While I was in Japan
studying, there was no national Thanksgiving holiday. We
students began having our own Thanksgiving dinners at Rev.
Dennis and Yoko Yoshikawa's temple in Kyoto. It
was quite an interesting and very enjoyable time. With
the small kitchens and ovens in Japan, it was sometimes
difficult to make the same things we had all grown accustomed
to in the United States. Rev. Dennis and Yoko would
cook one small turkey in their oven. Rev. Marvin
and Gail Harada would cook another one in their toaster
sized oven in their apartment. Rev. David Matsumoto
would take the train to Kobe to get pumpkin pies at the
one Marie Callendar's restaurant in the Kansai area. At
my family's Thanksgiving in the U.S. we always had ham
to go along with our turkey, so I would go to the food
department of Takashimaya department store and buy a big
ham. The Japanese aren't used to selling ham other
than in slices, so when I would order the ham, they remembered
me from year to year. The strange Japanese looking
gaijin that would buy 20,000 yen worth of ham every November.

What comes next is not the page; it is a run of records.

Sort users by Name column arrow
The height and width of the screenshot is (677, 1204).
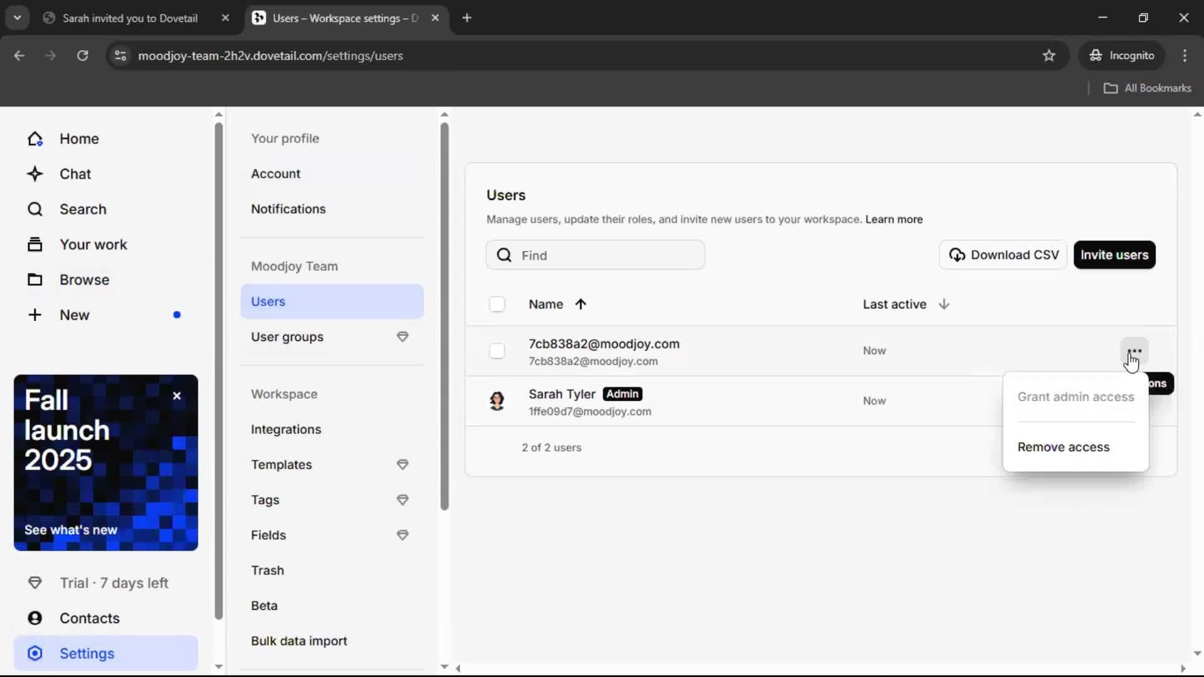[581, 304]
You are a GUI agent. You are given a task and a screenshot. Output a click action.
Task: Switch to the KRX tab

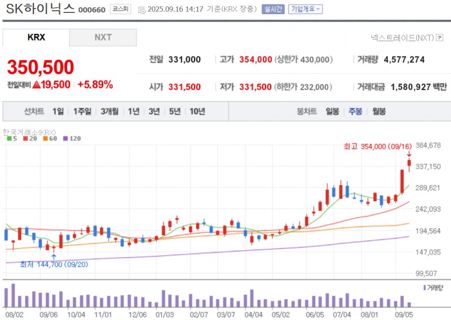coord(36,38)
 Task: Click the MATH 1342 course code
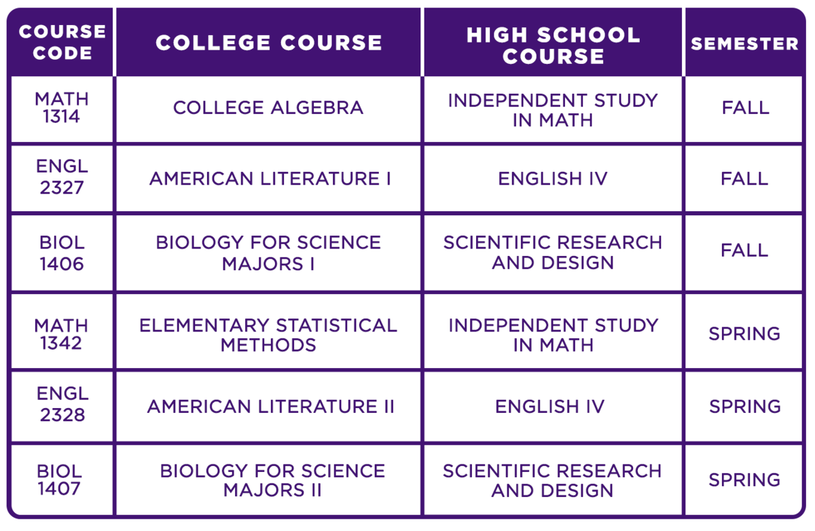click(x=62, y=334)
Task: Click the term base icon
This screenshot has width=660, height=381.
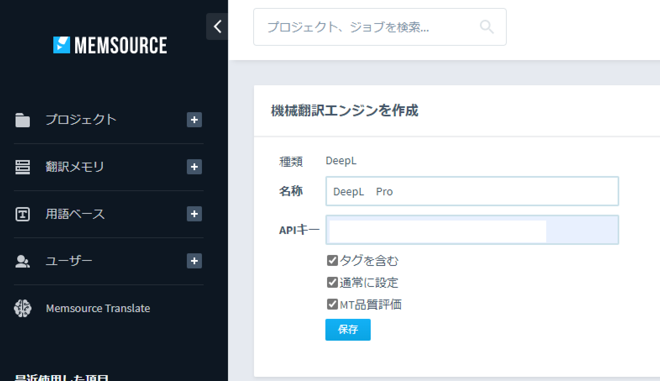Action: pyautogui.click(x=23, y=214)
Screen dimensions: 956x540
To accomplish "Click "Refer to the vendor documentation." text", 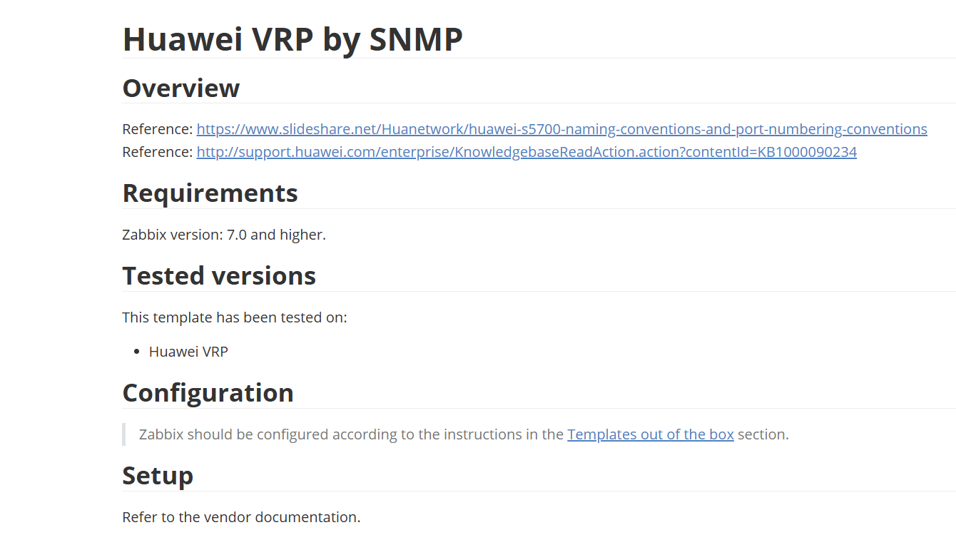I will click(x=241, y=517).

Any other Sansei or American
students that we knew studying in the Kyoto area was invited. It
was a wondrous amalgam of foods that we would enjoy. Some
one would make chili or buy root beer, things not readily
available in Japan. I even tried to make peach pies
one year. The friendships and feeling of family
that we developed in Japan, remain to this day. Family
wasn't just about blood relations. It was about
individuals sharing our lives with one another, coming
together in mutual support for one another's well being. Although
Rev. Dennis Yoshikawa passed away a few years ago, that
spirit of generosity for us foreign students will never
be forgotten. It is something we all try to continue,
wherever we are.
Now we have Thanksgiving at my home. Jichan, Bachan,
my mom are no longer physically with us, yet they remain
a part of our gathering in spirit. Our family has
grown, to where there are now about 30 of us that get together. The
cousins have married and now have children of their own. Every
year, I am grateful for the good things that have blessed
my family and friends. Yet it is often the difficult
events in our lives that I am the most grateful for. All
human beings have their up and downs. Each family
experiences, death, sickness, separation from loved ones. It
is a part of human life. However, through it all,
we have each remained together. It is the foundation
that was set so many years ago, in a little house on second
east. As we say Namo Amida Butsu, Itadakimasu, we
will remember the good times as well as difficulties, that
have allowed us to come together once again. Laying
the foundations of family for the next generation. I
hope that each of you will do the same.